そんな考えに至りながら、ピット君を揺さぶり起こすと彼は身じろぎながらゆっくりと目を覚ました。両目をしぱしぱさせて、周囲を見渡し神器を手中に何事もなかったかの如く立ち上がる。完璧に戦闘態勢だ。急に勇ましくなるピット君の横顔を見つめ、自身もすくりと立ち上がり確と前方を向く。初期化爆弾要塞を攻略し、二度と初期化爆弾を製造出来ぬ様に私達が食い止めなければならない。その思いを胸中に宿し、私達は風が吹き抜ける中粛清に歩き始めた。
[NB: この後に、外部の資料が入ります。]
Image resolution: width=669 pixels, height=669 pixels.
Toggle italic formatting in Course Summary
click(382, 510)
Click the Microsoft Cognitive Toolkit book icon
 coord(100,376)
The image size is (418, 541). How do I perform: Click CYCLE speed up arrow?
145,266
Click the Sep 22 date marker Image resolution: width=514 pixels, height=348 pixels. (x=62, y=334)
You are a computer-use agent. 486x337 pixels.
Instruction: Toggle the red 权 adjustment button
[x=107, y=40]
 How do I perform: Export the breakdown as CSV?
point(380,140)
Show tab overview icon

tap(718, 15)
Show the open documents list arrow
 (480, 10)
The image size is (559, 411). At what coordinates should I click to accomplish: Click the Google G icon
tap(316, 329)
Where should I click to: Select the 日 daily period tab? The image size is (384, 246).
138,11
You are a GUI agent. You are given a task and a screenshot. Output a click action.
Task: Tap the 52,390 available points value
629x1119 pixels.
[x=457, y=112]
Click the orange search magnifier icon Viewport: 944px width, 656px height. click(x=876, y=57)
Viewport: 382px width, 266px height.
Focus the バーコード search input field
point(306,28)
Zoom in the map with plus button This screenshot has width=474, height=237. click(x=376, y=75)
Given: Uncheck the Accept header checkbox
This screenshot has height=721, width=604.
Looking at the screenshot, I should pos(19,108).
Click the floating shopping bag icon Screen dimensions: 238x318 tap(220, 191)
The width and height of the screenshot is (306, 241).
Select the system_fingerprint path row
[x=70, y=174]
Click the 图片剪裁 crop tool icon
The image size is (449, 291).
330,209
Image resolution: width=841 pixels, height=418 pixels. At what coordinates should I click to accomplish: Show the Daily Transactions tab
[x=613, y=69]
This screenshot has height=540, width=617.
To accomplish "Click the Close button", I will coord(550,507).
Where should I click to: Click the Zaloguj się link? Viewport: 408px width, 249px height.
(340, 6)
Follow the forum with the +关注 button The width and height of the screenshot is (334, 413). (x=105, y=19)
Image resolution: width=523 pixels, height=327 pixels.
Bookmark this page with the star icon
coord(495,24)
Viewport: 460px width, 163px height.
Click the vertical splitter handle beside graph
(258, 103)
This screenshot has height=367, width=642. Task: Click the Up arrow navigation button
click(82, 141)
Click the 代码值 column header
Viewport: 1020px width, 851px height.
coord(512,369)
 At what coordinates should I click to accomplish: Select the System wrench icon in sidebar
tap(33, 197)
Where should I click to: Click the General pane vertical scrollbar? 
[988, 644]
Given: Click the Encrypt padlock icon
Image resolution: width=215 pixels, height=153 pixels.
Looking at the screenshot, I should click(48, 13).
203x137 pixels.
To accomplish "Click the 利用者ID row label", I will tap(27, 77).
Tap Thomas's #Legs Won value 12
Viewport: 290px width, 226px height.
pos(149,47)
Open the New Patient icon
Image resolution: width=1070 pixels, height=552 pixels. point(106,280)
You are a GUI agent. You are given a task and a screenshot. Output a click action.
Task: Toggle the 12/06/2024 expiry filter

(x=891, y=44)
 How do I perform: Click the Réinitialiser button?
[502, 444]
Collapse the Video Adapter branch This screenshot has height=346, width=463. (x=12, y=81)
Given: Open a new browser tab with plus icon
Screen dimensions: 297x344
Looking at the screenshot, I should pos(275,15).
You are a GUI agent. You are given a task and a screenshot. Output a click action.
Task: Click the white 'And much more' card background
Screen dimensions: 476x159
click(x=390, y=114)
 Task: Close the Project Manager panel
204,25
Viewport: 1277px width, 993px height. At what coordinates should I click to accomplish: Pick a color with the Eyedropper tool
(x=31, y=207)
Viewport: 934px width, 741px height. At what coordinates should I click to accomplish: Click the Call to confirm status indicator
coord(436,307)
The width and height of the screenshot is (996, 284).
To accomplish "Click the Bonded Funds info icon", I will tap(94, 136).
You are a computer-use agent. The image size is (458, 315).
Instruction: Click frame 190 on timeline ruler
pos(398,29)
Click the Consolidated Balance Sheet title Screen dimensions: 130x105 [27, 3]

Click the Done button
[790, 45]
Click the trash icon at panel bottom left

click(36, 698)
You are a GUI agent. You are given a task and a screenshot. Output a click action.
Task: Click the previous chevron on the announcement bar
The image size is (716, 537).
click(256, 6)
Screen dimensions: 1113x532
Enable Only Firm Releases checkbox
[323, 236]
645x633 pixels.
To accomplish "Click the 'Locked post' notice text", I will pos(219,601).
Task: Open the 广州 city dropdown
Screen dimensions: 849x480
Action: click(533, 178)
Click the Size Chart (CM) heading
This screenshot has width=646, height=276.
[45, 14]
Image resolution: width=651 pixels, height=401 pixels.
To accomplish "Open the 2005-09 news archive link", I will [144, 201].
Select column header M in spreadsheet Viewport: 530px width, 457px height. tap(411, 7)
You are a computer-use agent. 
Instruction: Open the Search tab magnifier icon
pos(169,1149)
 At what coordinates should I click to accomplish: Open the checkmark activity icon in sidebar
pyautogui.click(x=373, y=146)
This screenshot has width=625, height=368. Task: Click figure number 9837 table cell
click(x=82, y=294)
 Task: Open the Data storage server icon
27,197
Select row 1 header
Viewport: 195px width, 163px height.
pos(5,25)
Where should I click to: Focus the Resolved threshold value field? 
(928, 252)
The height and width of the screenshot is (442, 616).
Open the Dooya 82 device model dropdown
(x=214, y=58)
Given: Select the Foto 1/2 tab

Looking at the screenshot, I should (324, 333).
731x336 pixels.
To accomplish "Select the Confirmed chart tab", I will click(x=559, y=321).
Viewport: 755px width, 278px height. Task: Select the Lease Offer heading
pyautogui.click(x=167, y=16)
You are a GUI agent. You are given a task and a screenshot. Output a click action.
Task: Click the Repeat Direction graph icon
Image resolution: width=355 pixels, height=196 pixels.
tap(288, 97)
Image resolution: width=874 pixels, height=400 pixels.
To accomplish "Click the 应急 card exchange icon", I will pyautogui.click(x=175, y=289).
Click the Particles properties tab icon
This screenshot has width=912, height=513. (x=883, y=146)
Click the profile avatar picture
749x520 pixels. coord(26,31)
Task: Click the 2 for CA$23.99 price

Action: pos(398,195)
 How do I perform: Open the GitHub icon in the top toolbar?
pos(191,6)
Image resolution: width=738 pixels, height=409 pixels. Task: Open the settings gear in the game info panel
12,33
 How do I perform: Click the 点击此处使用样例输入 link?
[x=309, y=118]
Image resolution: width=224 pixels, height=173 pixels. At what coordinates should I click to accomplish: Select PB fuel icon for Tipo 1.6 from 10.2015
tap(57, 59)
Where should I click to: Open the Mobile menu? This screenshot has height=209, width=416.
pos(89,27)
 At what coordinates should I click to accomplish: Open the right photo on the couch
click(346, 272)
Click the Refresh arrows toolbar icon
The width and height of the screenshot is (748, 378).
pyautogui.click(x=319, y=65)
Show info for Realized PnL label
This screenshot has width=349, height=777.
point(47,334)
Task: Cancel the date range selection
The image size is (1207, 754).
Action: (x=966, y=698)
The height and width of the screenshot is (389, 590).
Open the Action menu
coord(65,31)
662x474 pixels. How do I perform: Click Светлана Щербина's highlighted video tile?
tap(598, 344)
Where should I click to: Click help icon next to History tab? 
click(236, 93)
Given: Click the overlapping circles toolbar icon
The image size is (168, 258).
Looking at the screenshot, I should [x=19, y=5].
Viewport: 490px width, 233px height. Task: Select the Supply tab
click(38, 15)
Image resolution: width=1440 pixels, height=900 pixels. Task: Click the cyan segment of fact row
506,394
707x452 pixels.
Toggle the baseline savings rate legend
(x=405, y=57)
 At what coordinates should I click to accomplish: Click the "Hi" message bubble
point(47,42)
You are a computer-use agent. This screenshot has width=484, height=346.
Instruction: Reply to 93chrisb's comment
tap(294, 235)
「たったふたりでノコノコと。いい度胸じゃ。ものどもであえ!丁重にもてなしてやるのじゃ!」
ナチュレちゃんの威勢の良い声が両耳に届く。その声と言葉が、自然軍に属する魔物等への号令であったのか、形状が四角い路上に足を踏み入れた途端魔物等が私達を取り囲みいかせまいと行く手を阻んで来た。右往左往に歩き、攻撃を回避し瞬く間に浄化してみる。彼女にとっては目に入れても痛くない程愛でているだろうそれ。量産している魔物であり、普段のナチュレちゃんからは想像出来ないが意外な一面と言った具合で魔物等をナデナデしているかもしれない。人ではなく、自然の女神であるが見た目で判断してはいけないとは良く言ったものだ。そう考えると、何だか顔が綻んでしまう。私もこの任務が終わったらイカロス達をナデナデしてあげよう。
「この敵は……!」
「その名も“コロコロ爆弾”じゃ」
『そのままなんだね』
戦闘時にも関わらずつい顔が綻んでしまい、慌てて両手で両頬をぱしぱし叩き表情を真剣なものへと戻す。背中合わせに戦っていたからかピット君に表情を見られなかったのが唯一の救いだ。表情を元に戻した所で戦闘に焦点を合わせ、神器で魔物等を次々に浄化して見せる…華麗な動きを混じえて。誰がどう見ても順調だと言える。けれど、華麗に浄化している天使の前に今の場面に似つかわしくない魔物が登場し、若干拍子抜け。“コロコロ爆弾”と如何にも名が体を表している。と言うのも一つ目でギョロ目、導火線に火が点いており、コロコロと称するだけあって車輪が付いている。意思があるかは不明。導火線に火が点いているのを見ると、勿論タイムリミットがある。導火線が爆弾へと到達してしまったら、爆発に巻き込まれダメージを受けてしまうかもしれない。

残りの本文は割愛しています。